On kdump instead of using an intermediate step to relocate the kernel,
that lives in a "control buffer" outside the current kernel's mapping,
we jump to the crash kernel directly by calling riscv_kexec_norelocate().
The current implementation uses va_pa_offset while switching to physical
addressing, however since we moved the kernel outside the linear mapping
this won't work anymore since riscv_kexec_norelocate() is part of the
kernel mapping and we should use kernel_map.va_kernel_pa_offset, and also
take XIP kernel into account.

We don't really need to use va_pa_offset on riscv_kexec_norelocate, we
can just set STVEC to the physical address of the new kernel instead and
let the hart jump to the new kernel on the next instruction after setting
SATP to zero. This fixes kdump and is also simpler/cleaner.

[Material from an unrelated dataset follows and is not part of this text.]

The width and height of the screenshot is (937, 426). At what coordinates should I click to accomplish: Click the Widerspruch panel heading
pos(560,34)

I tested this on the latest qemu and HiFive Unmatched and works as
expected.

v2: I removed the direct jump after setting satp as suggested.

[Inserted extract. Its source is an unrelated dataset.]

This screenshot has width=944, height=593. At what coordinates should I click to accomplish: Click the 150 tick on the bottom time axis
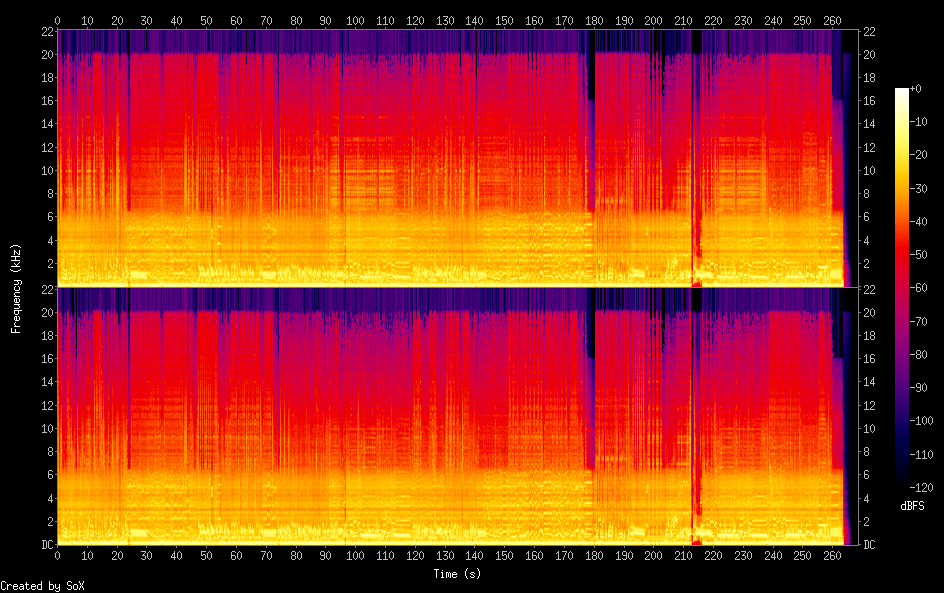tap(504, 554)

Fixes: 2bfc6cd81bd1 ("riscv: Move kernel mapping outside of linear mapping")

Signed-off-by: Nick Kossifidis <[email protected]>
Reviewed-by: Alexandre Ghiti <[email protected]>
Cc: <[email protected]> # 5.13
Cc: <[email protected]> # 5.14
---
arch/riscv/kernel/kexec_relocate.S | 20 +++++++++-----------
1 file changed, 9 insertions(+), 11 deletions(-)

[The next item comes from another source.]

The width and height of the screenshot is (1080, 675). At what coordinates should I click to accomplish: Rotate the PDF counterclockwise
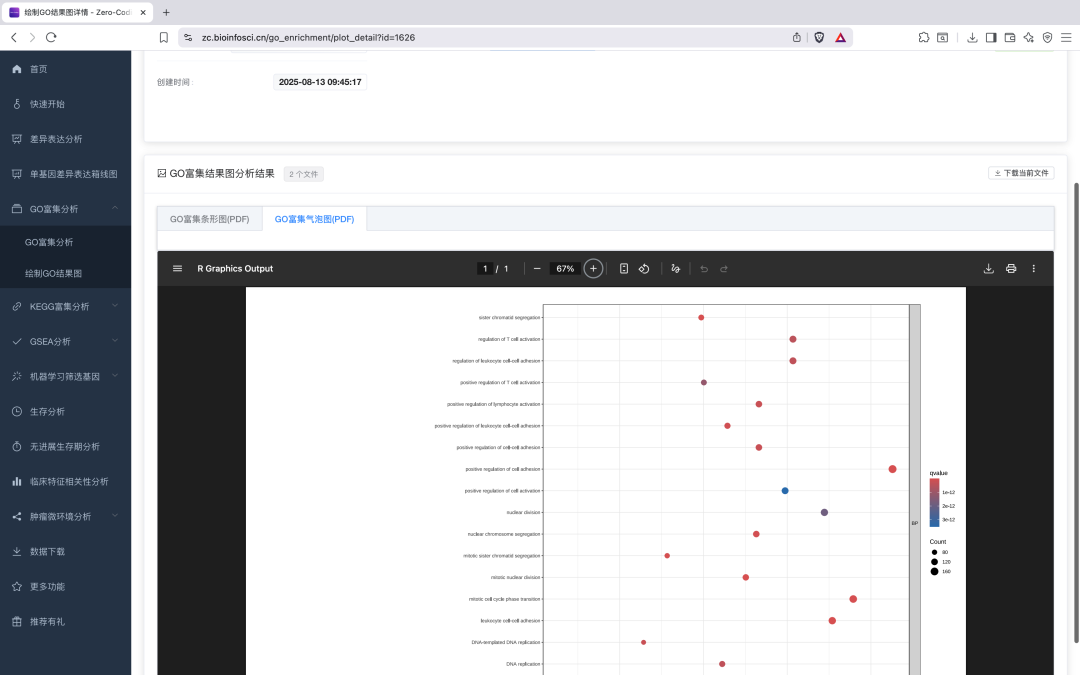tap(645, 268)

diff --git a/arch/riscv/kernel/kexec_relocate.S b/arch/riscv/kernel/kexec_relocate.S
index a80b52a74..059c5e216 100644
--- a/arch/riscv/kernel/kexec_relocate.S
+++ b/arch/riscv/kernel/kexec_relocate.S
@@ -159,25 +159,15 @@ SYM_CODE_START(riscv_kexec_norelocate)
* s0: (const) Phys address to jump to
* s1: (const) Phys address of the FDT image
* s2: (const) The hartid of the current hart
- * s3: (const) kernel_map.va_pa_offset, used when switching MMU off
*/
mv s0, a1
mv s1, a2
mv s2, a3
- mv s3, a4

/* Disable / cleanup interrupts */
csrw CSR_SIE, zero
csrw CSR_SIP, zero

- /* Switch to physical addressing */
- la s4, 1f
- sub s4, s4, s3
- csrw CSR_STVEC, s4
- csrw CSR_SATP, zero
-
-.align 2
-1:
/* Pass the arguments to the next kernel / Cleanup*/
mv a0, s2
mv a1, s1
@@ -214,7 +204,15 @@ SYM_CODE_START(riscv_kexec_norelocate)
csrw CSR_SCAUSE, zero
csrw CSR_SSCRATCH, zero

- jalr zero, a2, 0
+ /*
+ * Switch to physical addressing
+ * This will also trigger a jump to CSR_STVEC
+ * which in this case is the address of the new
+ * kernel.
+ */
+ csrw CSR_STVEC, a2
+ csrw CSR_SATP, zero
+
SYM_CODE_END(riscv_kexec_norelocate)

.section ".rodata"
--
2.32.0



2021-11-26 18:06:46

by Nick Kossifidis

[permalink] [raw]
Subject: [PATCH 2/3] riscv: use hart id instead of cpu id on machine_kexec

raw_smp_processor_id() doesn't return the hart id as stated in
arch/riscv/include/asm/smp.h, use smp_processor_id() instead
to get the cpu id, and cpuid_to_hartid_map() to pass the hart id
to the next kernel. This fixes kexec on HiFive Unleashed/Unmatched
where cpu ids and hart ids don't match (on qemu-virt they match).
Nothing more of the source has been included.